Телеканал «Культура» 27 декабря в 15:00 покажет телевизионную премьеру спектакля «Отцы и дети» в постановке Константина Богомолова. Накануне этого показа мы встретились с молодым режиссером, сумевшим закрепиться в прославленной «Табакерке».
- Как Вы относитесь к телетеатру и к тому, что Ваш спектакль будет показан по телеканалу «Культура»?
- К телетеатру я отношусь как к одному из видов творчества, и я очень рад, что мой спектакль «Отцы и дети» будет показан по телеканалу «Культура». А телеверсии – это единственная попытка зафиксировать самое эфемерное искусство – театр. Другое дело, что, наверное, телеверсия никогда не передаст живой театральной энергии, хотя и будет бесконечно пытаться приблизиться к этому. Тем не менее, она очень ценна, потому что дает внятное представление о том, что был или есть тот или иной спектакль.
- А задумка режиссера в телеверсии сохраняется? Или это отличный от изначального спектакля продукт?
- Все-таки, это отдельный продукт. Конечно, он имеет прямое отношение к изначальному спектаклю, это не телетеатр, не специальная телепостановка. Но он живет по другим законам и требует несколько другого подхода, чем просто запись спектакля.
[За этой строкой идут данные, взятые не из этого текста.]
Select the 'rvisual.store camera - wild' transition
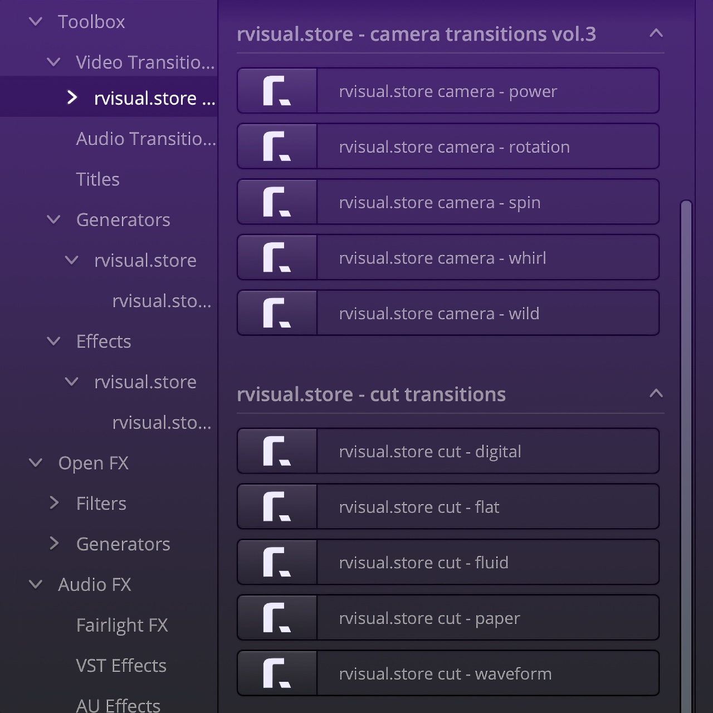click(439, 314)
Включаются дополнительные методы воздействия на зрителя, - существует возможность монтажа и выбора планов.
- А как восполнить утрату прямой связи со зрителем?
- Крупные планы вполне справляются с этим, позволяя установить более интимную связь с аудиторией, чем даже в оригинальной постановке.
- А Вы сами смотрите телеспектакли?
- Смотрю, если мне интересно сверить свое живое впечатление с тем, что происходит на экране. Или те спектакли, которых я вживую не видел.
«ТЕЛЕВЕРСИИ – ЕДИНСТВЕННАЯ ПОПЫТКА ЗАФИКСИРОВАТЬ САМОЕ ЭФЕМЕРНОЕ ИСКУССТВО – ТЕАТР»
- Какое у Вас ощущение от состояния современного русского театра?
- Вполне бодрое. Здесь нечего растекаться мыслью по древу, я не сторонник сетовать по поводу того, в каком состоянии находится театр. Он живой, он функционирует, в нем появляется что-то новое. Глупо требовать ежемесячных шедевров – ни в одном виде искусства это невозможно. А в театре появляются новые вещи, новые актеры, и это самый внятный показатель того, что театр живет.
- У Вас уже есть свои актеры? Те, кого Вы непременно пригласите в каждый свой новый спектакль?
- Я приглашаю только при условии, что тот или иной актер подходит на эту конкретную роль. И я никогда не зову в новый проект только потому, что уже работал с этим человеком, и мне с ним было хорошо и интересно. Я буду рад его пригласить, только если он будет нужен в проекте. И это притом, что почти со всеми актерами, с которыми я работал, у меня устанавливались очень хорошие отношения. И со многими я хотел бы продолжать работу, но над материалом, который будет им интересен, полезен, необходим, и к которому они сами будут подходить.
- Вы, кстати, сторонник импровизации или жесткой диктатуры в работе с актерами?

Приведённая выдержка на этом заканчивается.